- Your goal
Retype the items, starting with the line that contains "Given: Click the" and continuing through the end of the items, and leave out the pictures.

- Record excerpts
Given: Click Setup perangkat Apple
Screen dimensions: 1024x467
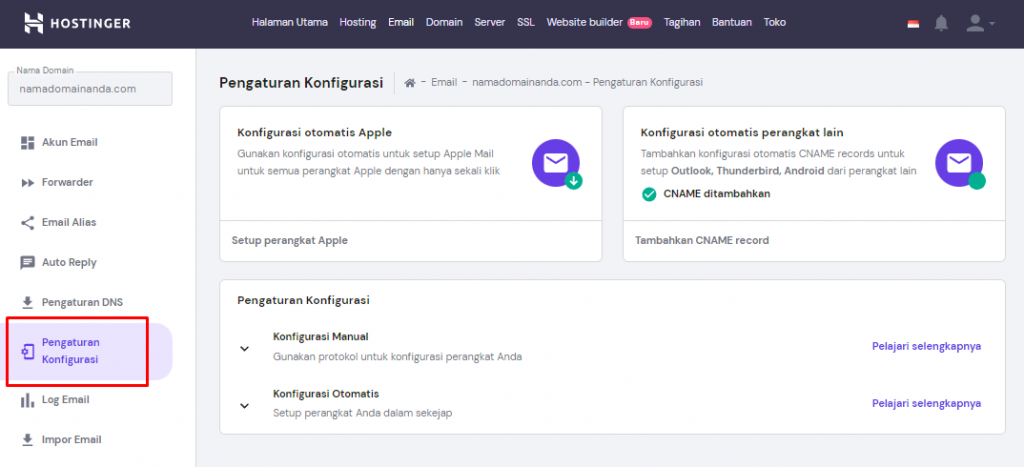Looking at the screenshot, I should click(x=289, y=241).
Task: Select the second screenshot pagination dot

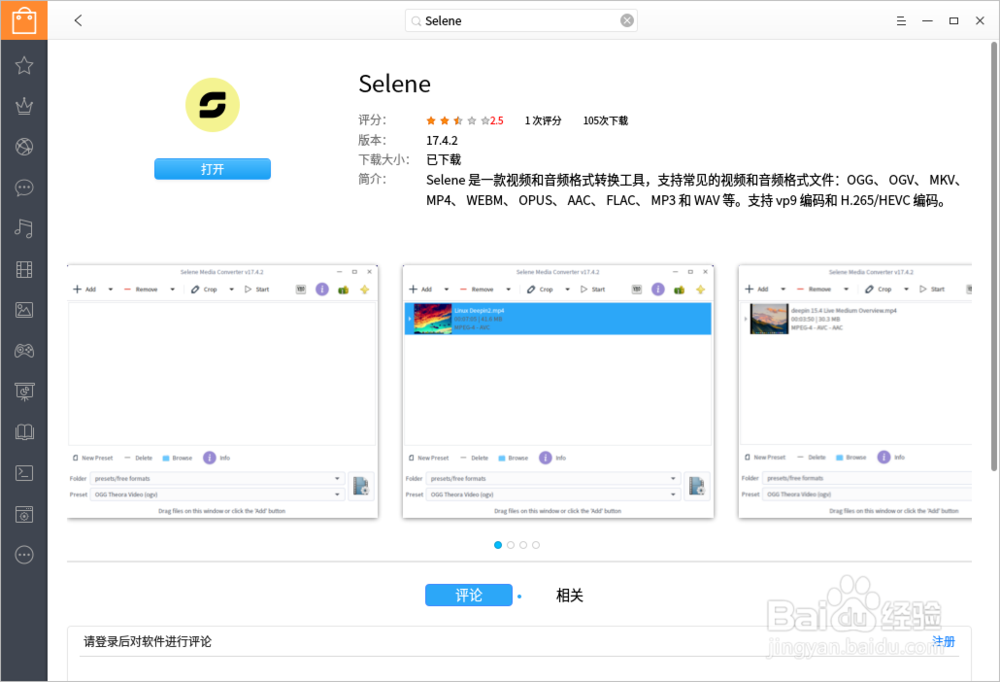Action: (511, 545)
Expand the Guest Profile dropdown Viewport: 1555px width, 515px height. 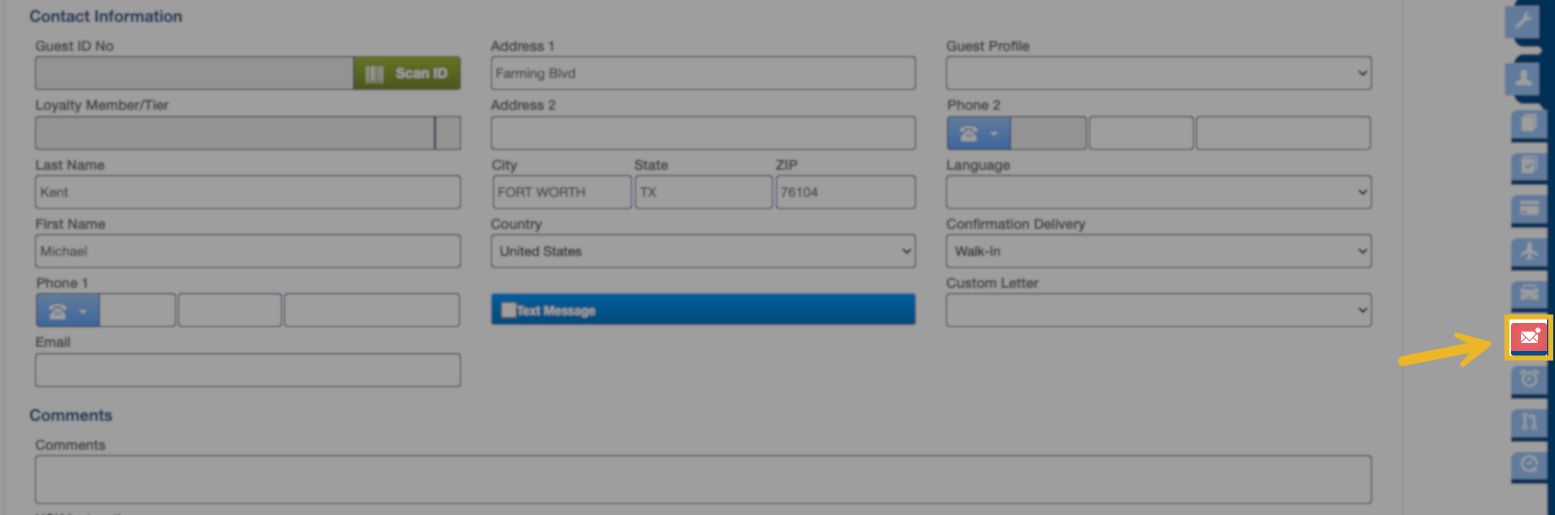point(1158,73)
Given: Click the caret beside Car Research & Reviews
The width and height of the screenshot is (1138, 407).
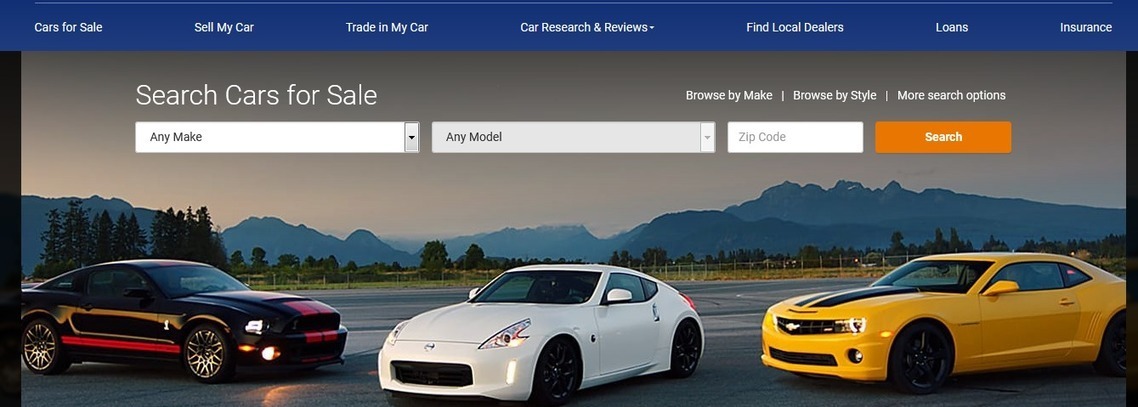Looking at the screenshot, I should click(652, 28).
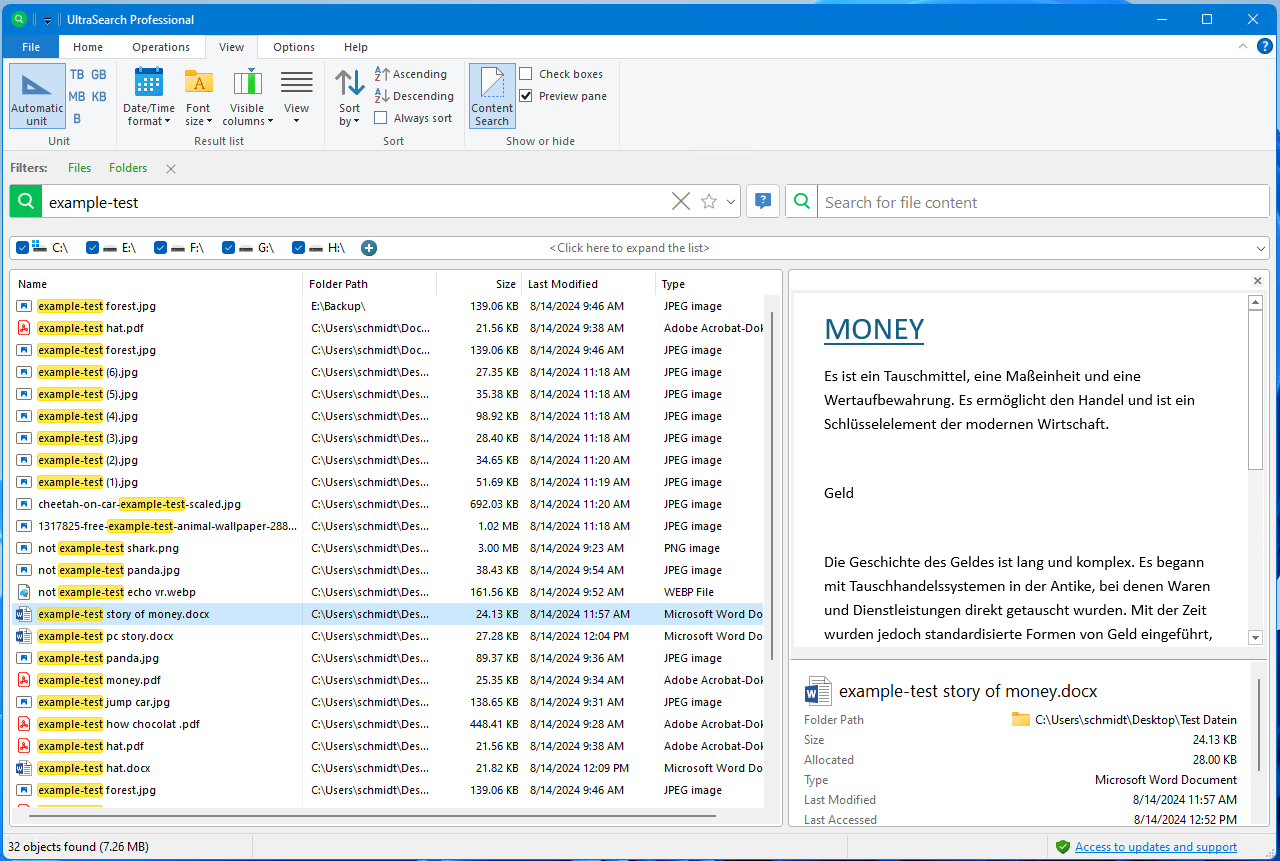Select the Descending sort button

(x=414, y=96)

- Full answer
Given: Click the caret beside Car Research & Reviews
The width and height of the screenshot is (1138, 407).
Looking at the screenshot, I should click(652, 28).
Select the Descending sort button

(x=414, y=96)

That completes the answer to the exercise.